**Problem statement:**
Copy the lines from the one containing "Given: Click the plus" through the one containing "pos(686,35)", inclusive, reproducing them exactly.

━━━

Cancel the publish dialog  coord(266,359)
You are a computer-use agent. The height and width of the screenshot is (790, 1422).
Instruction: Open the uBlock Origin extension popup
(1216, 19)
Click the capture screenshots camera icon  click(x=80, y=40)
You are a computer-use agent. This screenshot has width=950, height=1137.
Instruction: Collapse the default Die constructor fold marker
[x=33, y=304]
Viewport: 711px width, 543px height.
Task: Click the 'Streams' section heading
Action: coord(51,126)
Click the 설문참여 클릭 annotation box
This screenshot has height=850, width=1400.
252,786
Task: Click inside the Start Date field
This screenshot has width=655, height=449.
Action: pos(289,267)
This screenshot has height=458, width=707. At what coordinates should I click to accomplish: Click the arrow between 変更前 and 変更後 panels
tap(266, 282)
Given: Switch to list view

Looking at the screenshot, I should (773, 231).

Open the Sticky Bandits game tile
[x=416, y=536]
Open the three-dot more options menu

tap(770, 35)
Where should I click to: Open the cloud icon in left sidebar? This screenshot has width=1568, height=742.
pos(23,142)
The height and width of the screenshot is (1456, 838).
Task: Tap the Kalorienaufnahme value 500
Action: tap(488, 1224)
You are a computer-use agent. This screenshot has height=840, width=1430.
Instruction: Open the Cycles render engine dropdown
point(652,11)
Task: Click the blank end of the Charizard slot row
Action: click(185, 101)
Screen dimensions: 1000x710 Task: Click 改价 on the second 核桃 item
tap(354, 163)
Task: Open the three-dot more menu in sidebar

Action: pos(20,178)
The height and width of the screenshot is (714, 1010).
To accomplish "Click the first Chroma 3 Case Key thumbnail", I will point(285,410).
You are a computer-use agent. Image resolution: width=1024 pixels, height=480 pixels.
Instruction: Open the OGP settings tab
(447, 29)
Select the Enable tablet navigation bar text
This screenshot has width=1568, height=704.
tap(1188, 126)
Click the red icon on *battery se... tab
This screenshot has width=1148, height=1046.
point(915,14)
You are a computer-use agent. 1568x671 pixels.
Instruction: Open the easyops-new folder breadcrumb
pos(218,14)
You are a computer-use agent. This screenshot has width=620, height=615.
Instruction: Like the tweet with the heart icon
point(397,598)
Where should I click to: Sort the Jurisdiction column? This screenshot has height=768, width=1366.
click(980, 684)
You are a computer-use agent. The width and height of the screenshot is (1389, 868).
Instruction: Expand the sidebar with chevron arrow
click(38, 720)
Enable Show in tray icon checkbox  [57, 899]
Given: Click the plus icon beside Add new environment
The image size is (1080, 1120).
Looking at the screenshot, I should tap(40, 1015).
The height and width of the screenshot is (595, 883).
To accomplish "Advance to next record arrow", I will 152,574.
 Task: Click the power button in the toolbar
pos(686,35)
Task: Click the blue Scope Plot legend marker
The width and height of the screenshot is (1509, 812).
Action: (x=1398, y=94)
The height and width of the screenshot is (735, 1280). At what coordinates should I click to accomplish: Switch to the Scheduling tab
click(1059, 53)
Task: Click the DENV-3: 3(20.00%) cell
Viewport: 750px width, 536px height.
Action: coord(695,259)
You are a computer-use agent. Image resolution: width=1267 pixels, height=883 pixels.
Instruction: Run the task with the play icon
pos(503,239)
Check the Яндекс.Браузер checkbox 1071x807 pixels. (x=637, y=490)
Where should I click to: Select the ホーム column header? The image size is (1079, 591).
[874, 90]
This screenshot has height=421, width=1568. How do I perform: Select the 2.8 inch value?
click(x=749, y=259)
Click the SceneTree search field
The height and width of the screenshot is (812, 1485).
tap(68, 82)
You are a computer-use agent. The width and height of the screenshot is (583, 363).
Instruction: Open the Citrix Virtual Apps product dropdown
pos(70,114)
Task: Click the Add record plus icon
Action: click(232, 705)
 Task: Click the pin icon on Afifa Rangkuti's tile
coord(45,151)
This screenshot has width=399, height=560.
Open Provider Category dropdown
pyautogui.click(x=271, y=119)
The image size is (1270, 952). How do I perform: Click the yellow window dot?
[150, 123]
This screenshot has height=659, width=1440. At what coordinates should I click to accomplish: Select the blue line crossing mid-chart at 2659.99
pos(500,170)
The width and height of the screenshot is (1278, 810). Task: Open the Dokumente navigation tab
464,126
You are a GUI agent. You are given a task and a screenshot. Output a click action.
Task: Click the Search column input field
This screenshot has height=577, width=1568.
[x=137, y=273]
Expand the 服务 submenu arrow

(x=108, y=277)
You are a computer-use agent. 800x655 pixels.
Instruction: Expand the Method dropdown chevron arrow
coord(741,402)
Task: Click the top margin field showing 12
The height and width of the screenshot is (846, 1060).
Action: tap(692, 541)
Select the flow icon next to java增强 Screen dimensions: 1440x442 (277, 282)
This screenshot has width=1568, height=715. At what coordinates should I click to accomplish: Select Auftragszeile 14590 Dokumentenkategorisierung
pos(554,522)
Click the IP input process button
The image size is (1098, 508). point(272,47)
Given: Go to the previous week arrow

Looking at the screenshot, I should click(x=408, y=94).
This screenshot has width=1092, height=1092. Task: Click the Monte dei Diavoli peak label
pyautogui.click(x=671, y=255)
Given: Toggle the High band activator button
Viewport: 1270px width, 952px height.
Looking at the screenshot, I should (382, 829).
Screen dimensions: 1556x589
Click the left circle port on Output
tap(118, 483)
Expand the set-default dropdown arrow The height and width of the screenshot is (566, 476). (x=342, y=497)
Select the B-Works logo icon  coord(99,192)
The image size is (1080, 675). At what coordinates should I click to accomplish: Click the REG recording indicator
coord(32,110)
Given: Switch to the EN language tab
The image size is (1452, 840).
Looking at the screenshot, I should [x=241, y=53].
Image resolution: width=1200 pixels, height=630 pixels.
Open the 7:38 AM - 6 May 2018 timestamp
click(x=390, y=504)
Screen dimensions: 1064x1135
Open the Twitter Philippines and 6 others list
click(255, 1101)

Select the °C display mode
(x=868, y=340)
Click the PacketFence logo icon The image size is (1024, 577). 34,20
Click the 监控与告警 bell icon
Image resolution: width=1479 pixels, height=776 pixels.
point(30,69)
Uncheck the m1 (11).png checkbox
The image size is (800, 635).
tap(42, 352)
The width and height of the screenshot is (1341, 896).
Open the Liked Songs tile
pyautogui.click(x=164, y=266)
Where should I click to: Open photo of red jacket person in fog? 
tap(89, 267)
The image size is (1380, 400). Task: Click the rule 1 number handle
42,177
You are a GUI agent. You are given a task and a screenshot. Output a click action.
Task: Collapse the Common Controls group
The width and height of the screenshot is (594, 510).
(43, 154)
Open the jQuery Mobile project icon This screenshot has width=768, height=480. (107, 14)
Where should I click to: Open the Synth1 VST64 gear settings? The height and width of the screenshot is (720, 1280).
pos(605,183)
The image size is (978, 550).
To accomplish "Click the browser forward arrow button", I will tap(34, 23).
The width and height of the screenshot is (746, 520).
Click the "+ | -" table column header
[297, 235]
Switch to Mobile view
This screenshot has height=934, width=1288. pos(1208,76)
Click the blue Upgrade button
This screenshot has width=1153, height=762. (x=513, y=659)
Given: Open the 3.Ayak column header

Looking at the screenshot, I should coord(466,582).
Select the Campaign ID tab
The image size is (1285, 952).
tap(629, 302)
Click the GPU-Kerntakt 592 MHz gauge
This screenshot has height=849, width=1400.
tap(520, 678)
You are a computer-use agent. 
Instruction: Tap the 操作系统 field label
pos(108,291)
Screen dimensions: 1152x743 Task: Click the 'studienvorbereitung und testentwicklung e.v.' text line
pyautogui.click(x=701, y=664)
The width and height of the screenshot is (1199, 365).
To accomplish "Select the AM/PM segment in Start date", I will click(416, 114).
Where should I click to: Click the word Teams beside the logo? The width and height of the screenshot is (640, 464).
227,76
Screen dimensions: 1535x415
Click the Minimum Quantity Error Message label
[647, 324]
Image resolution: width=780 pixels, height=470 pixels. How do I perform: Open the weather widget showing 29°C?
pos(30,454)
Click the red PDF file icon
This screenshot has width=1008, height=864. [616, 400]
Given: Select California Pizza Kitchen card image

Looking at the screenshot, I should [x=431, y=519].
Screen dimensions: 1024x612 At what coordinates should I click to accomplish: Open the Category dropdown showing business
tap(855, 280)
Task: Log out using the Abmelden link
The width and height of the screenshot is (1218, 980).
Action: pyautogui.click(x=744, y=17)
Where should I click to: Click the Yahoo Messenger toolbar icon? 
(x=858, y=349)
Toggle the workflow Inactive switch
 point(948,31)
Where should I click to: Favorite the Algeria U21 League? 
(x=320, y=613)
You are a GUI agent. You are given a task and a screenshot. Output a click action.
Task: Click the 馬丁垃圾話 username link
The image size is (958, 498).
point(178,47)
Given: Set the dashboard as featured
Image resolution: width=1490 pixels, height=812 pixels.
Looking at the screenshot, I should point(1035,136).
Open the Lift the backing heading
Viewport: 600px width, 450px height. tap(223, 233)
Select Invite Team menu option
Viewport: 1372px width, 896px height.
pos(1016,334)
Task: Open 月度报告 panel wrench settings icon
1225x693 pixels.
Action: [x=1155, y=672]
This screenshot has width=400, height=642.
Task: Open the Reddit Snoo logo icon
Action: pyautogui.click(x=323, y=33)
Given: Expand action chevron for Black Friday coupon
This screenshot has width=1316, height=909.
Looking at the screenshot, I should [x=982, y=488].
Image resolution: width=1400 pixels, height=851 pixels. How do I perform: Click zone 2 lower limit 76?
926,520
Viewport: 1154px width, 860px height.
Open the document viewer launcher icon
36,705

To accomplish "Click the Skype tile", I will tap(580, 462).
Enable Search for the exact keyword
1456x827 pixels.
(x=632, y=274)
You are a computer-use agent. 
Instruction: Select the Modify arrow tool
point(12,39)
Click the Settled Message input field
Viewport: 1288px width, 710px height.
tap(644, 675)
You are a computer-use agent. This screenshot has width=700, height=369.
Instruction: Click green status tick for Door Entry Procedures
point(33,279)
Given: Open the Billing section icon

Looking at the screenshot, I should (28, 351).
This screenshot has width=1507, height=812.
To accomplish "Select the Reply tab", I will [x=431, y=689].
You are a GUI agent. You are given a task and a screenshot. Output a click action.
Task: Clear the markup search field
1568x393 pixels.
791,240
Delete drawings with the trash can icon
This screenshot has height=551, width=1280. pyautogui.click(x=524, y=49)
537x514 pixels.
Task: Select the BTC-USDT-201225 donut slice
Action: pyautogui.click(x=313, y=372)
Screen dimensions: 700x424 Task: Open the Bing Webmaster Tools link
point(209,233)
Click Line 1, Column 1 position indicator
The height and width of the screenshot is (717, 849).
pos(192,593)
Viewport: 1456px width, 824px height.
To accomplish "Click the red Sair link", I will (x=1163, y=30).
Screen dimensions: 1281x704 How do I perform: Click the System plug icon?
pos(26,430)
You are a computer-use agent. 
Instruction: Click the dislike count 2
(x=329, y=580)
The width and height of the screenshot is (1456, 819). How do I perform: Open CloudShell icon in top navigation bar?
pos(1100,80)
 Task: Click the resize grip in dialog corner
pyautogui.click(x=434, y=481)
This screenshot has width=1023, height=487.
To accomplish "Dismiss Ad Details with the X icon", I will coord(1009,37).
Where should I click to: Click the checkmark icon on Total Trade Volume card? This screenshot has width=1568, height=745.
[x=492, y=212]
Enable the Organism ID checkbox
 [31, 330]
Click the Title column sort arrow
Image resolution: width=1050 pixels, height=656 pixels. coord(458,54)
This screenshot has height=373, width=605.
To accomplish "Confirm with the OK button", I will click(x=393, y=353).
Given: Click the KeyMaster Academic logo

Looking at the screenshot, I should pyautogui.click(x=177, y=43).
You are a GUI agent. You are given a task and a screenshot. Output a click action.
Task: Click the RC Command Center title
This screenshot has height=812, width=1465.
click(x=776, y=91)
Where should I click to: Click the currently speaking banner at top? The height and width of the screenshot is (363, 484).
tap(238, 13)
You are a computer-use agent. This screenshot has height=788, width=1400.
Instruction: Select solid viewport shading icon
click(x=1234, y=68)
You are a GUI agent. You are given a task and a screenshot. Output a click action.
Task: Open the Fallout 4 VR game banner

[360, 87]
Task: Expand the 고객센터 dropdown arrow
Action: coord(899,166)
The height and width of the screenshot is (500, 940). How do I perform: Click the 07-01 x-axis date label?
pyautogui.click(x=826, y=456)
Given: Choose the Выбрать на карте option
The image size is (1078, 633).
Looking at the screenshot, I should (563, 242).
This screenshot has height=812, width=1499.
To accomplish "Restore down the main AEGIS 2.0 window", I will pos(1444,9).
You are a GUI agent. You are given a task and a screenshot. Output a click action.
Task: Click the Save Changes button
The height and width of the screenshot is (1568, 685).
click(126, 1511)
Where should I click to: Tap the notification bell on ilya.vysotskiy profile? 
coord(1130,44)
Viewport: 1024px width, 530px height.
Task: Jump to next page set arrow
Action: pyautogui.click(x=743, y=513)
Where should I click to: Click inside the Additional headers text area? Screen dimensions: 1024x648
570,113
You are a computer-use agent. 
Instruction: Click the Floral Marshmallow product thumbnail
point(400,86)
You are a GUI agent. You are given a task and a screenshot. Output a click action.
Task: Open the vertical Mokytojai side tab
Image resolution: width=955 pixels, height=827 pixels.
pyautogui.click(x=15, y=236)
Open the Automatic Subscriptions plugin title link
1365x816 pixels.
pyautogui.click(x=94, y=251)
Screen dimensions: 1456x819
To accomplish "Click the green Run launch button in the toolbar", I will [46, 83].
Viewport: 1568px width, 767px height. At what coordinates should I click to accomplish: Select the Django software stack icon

━━━

**Correct output:**
Given: Click the plus icon beside Add new environment
The image size is (1080, 1120).
Looking at the screenshot, I should tap(40, 1015).
The height and width of the screenshot is (595, 883).
To accomplish "Advance to next record arrow", I will 152,574.
 Task: Click the power button in the toolbar
pos(686,35)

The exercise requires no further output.